The theory was great. I put my daughter in a Montessori kindergarten.

What happened was discouraging, very similar to another thread in this forum by someone whose kid has to keep doing math drill for work they've already mastered.

My daughter could read and write prior to entering school. They were so rigid in their methodology though that they never checked if she could read. They had her doing some BS work of tracing a single letter again and again in multiple formats and doing very remedial work with one letter at a time. She knew it was a waste of her time, so she wouldn't do it. And their policy was not to force her. So they just didn't give her anything challenging at all, they allowed her to sit and do almost nothing. At parent teacher conferences I expected to hear she was doing great. Instead the teacher passed on her concerns that she was "slow" - based on her not being able to learn even 5 letters yet, while most of the students have already learned 10 or more. I told the teacher she can already read, she thought I was one of "those parents" and spent a lot of time trying to convince me gently that I should lower my expectations, be prepared for lots of remedial help and all.

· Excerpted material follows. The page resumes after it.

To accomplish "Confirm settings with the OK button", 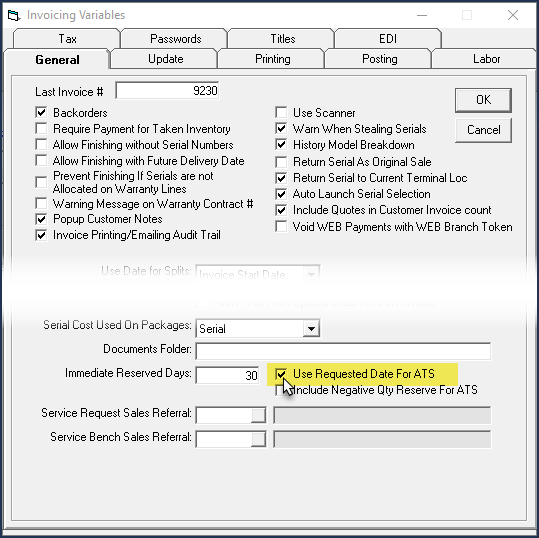I will 483,100.
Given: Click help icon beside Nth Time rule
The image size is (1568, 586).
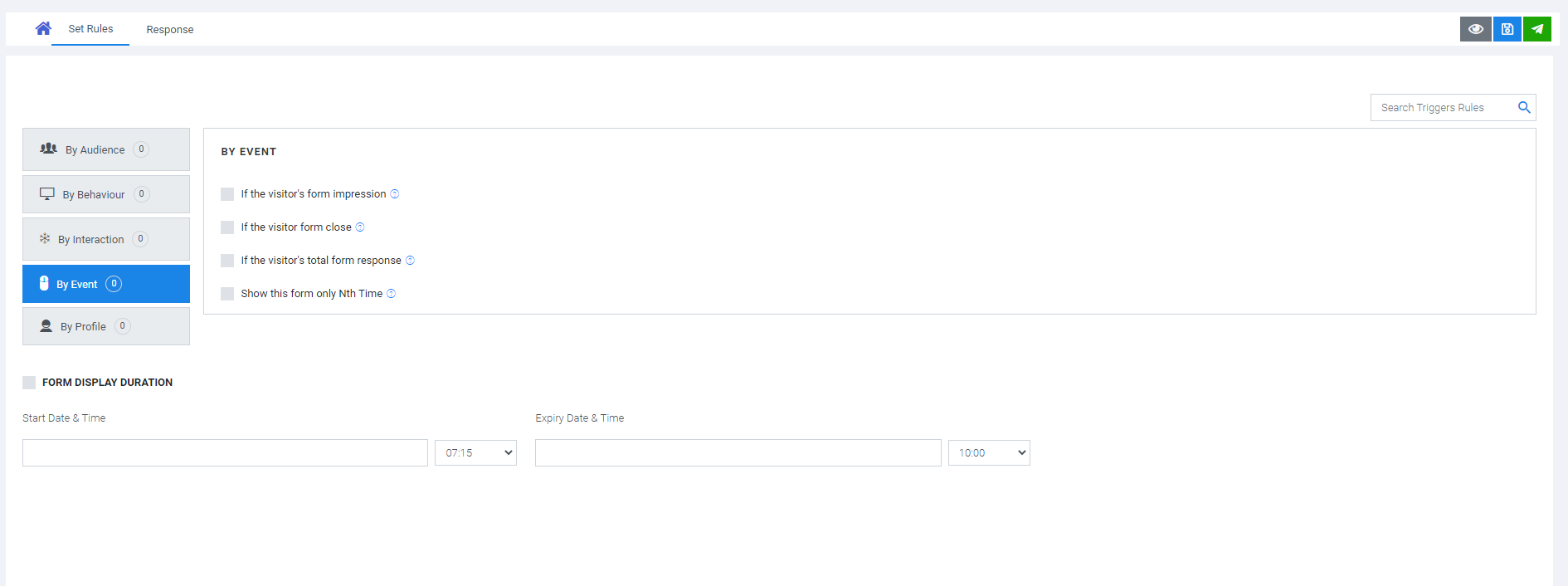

I had to have a conversation with the principal about this. I was not happy. I told the principal she can already read, and wanted to know how the teacher could not have figured that out by now. The principal gave me another "gentle" talk about how sometimes parents think their kids can read, but really they have just memorized the words on each page of their favorite children's books so it looks like they are really reading them. I was pissed. She ended up pulling my daughter out of class to join us, asked her to pull a book of the book shelf, and show us what she could read from it. She obviously jumped in and started reading. (This is a kid who was reading the Oz books on her own by first grade).

Even after that, and even though the kids progress through goals independently so it's not like it's a problem if they are jumping ahead of other students, they wouldn't let her just skip the finger tracing of letters and other work that was designed for kids several behind her level. I had to have a talk with her about how school is about learning to suck up and pretend to care about work that you know you aren't learning anything from. I still resent having to tell my daughter that - in kindergarten.

She finished out the year there because I didn't have other options. The so-called public schools were not accessible to us that year because of their discriminatory enrollment policies, and the montessori was the only school in the right area that I could afford.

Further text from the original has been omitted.